As if to prove her point, Wilson looked up from his dinner tray and
smiled at his sister. She reached out and touched his cheek. His
smile broadened.
"One day when I went up to visit him, he had the radio on," Howell
said. "I started singing and dancing. He laughed. He seemed like his
old self. Another day, the nurses heard music coming from his room.
He was sitting in his chair, bobbing his head back and forth,
grinning.
"At holiday time, I try to get as many family people as I can
together and you can see that he enjoys that. He is smiling all the
time. My husband, David, comes up here with me on Sundays to shave
him and give him a haircut. When we leave, David always says thank
you, and smiles."
But a hospital is not a home - even a hospital where the nurses tell
Howell how much they love her brother and recently demonstrated it
by throwing him a night-shift 51st-birthday party after she had
brought the family in for an earlier party that afternoon.
And as the months dragged on, and no word of progress came from
Philadelphia Mental Retardation Services, which has supervised
Wilson's case from the beginning, Howell became increasingly
frustrated.
"It's rough," she said, gently combing her brother's hair, while he
closed his eyes in pleasure. "And I'm just worn."
Finally, late last week, there was a breakthrough - and an
explanation for why it took seven months.
"We couldn't move him out of the hospital to a residential service
if we couldn't get him dialysis because that would be life-
threatening, " said Helga Krauss, manager for residential and day
support at Philadelphia Mental Retardation Services, where she has
worked for 23 years.
"We have people with retardation who get dialysis," she said. "None
of them fight the dialysis. This is the first time I've run into
this.
"We contacted 37 outpatient dialysis providers" and all 37 said no,
Krauss said. "He requires restraint because he resists dialysis. All
37 providers said they were not permitted to do restraint" because
of possible legal issues.
"If he pulls out the tubes during dialysis, he will die very quickly
because he's on a pump that's pushing his blood," she said. "That
may be why policies at most outpatient dialysis places prohibit
restraints. So we were basically at a standstill with trying to get
him out of the hospital."
Krauss turned to the state Office of Medical Assistance Programs,
which found a residential provider, The Association for Independent
Growth (TAIG), which in turn identified "the one dialysis provider
in this area willing to meet David's needs using the restraints and
the medications, " Krauss said.
"This provider has had some experience meeting the needs of mentally
retarded patients who have some combative behaviors during dialysis.
We were all enormously relieved."
Howell is spending this week finding her brother a TAIG apartment,
where he will receive 24-hour care, and is beginning to get him used
to the idea of leaving his hospital home of seven months.

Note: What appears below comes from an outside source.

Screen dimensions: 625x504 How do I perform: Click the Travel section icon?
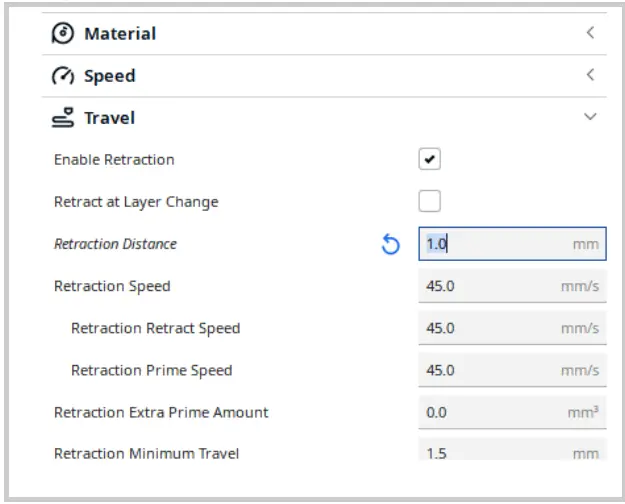click(63, 118)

She has won the battle for her brother's life, and the victory
floods her with relief and gratitude.
"I have this strong belief that if something is wrong and you stand
up and you hold your ground, God will see you through it," Howell
said. "And God has."

deleted_user
that made me cry, i keep telling hubby we have to fight every day for adam, even with the people you think are obligated to do the right thing, and the people you think would do the right thing just because its right. when it comes to our special needs family members, the fight is never over, might get little breaks, but its never over!